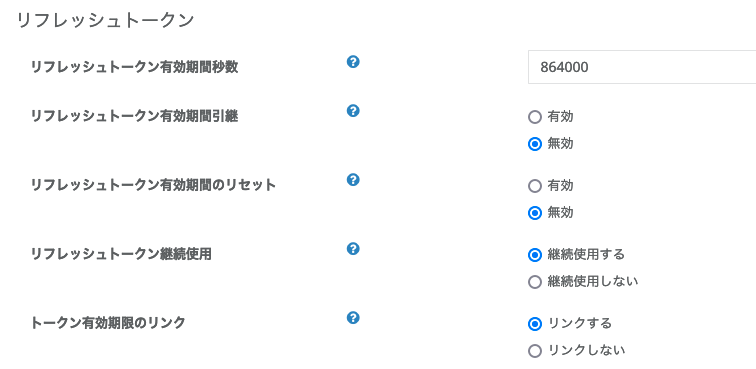Click the トークン有効期限のリンク label
The height and width of the screenshot is (369, 756).
(x=108, y=323)
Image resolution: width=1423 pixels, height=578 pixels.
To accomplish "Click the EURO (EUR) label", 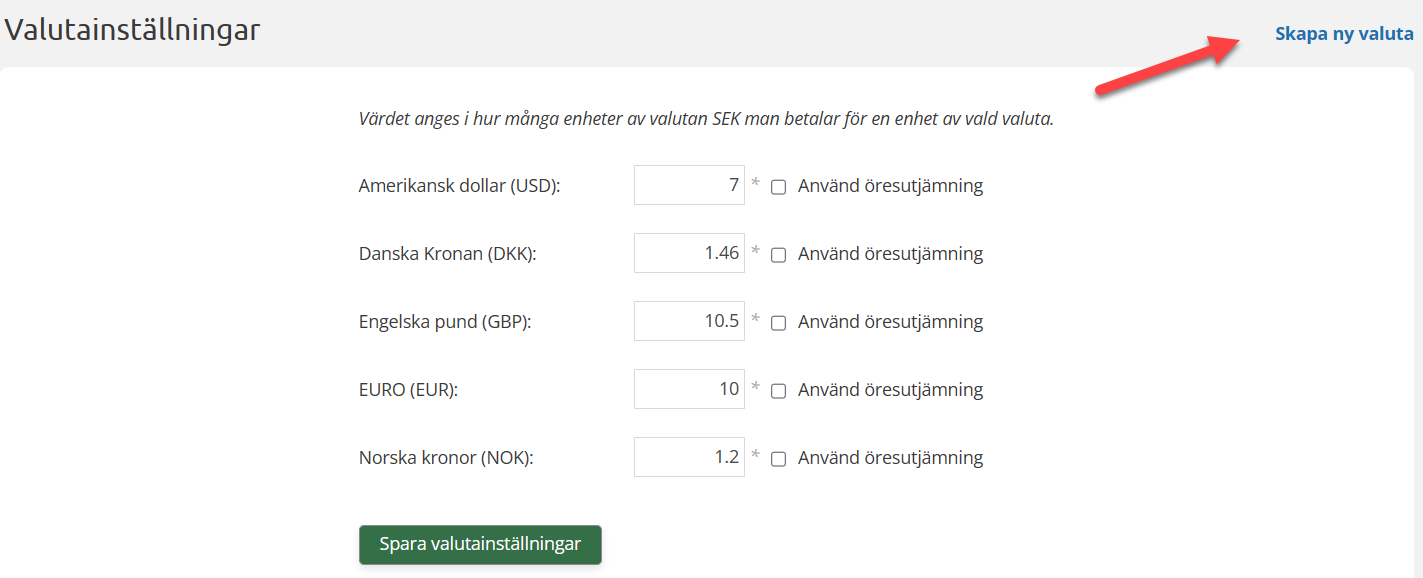I will coord(408,390).
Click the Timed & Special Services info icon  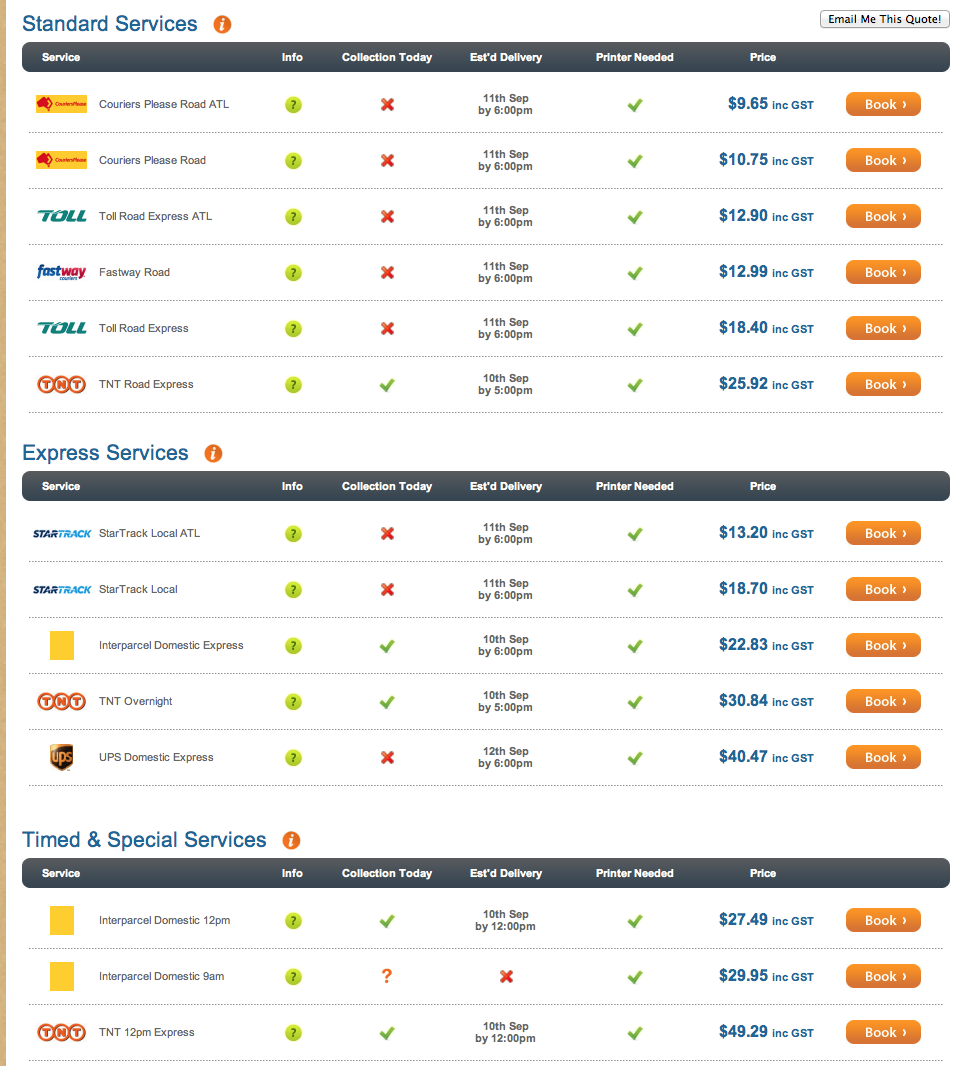coord(291,840)
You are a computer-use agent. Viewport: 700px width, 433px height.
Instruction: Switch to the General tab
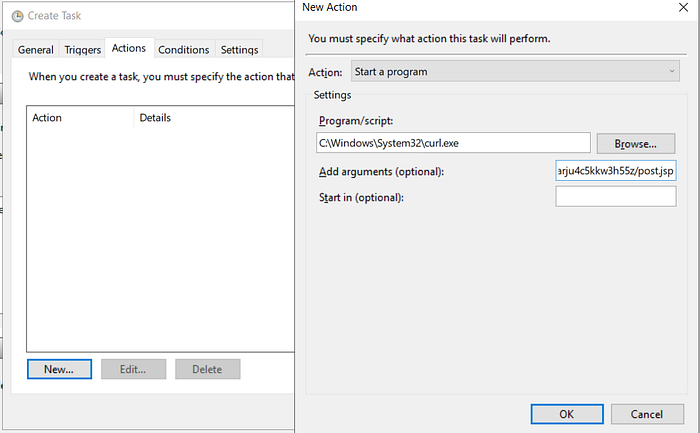(x=36, y=50)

● ● ● ● ●

- **What is expected**
Write out exactly the stretch of lines that begins with the line containing "You are a computer-use" and ends with the last line of the records above, leaving out the pictures.

- **Reply**
You are a computer-use agent. Viewport: 700px width, 433px height.
Instruction: Switch to the General tab
(x=36, y=50)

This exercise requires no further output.